Сжав губы, сощурив глаза, она смотрела на меня.

— Вы кажетесь такой юной, — в раздумье пробормотала она. — Юной, энергичной и бесхитростной… У вас нет жизненного опыта, но есть характер. Должно быть, вы мало чего боитесь. Так же как и я ничего не боялась, когда была в вашем возрасте. — Она усмехнулась. — Ладно, оставим это… Какие у вас вопросы ко мне? Но если позволите, мы не станем начинать с ящика Пандоры…

— Я повторю вопрос, который уже задавала. Что побудило вас стать актрисой? Вы можете найти ответ в своем прошлом?

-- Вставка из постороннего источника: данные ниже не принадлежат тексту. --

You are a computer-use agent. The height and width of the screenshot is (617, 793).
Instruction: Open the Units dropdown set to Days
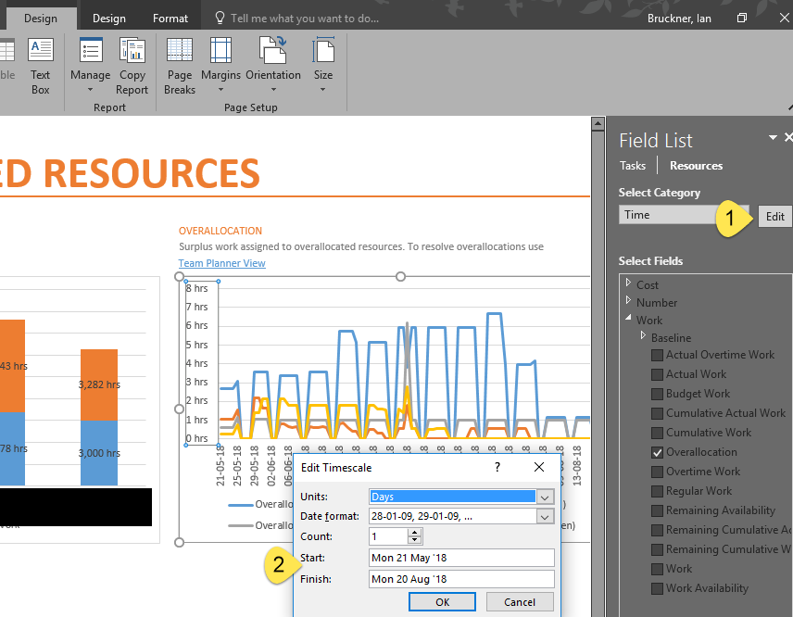click(545, 497)
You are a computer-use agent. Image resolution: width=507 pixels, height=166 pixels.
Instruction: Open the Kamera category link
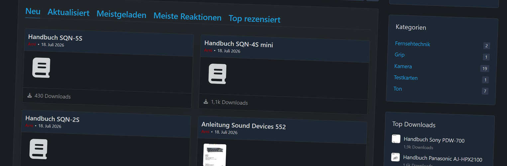point(403,66)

Пожав плечами, она начала цитировать фразы из газетных статей:

— Мой отец умер, когда я была подростком. У нас с матерью не было денег. Мы жили на Среднем Западе — в Миннеаполисе. У меня всегда был дар к представлениям. Я брала уроки танцев и частенько играла главные роли в школьных спектаклях. У меня была смазливая мордашка — в этом все дело… Моя мать мечтала: о кино для меня, а я предпочитала сцену. Мы поехали в Голливуд. Мать устроилась работать в универмаге, а меня записала в актерскую школу. Помню, как отец повторял не раз, глядя на меня: "Чем бы ты ни занималась Лора, будь самой лучшей. Выступай не просто хорошо, а лучше всех". Я очень любила его и всегда стиралась следовать его советам… Но, мисс Томас, вы, кажется, не записываете?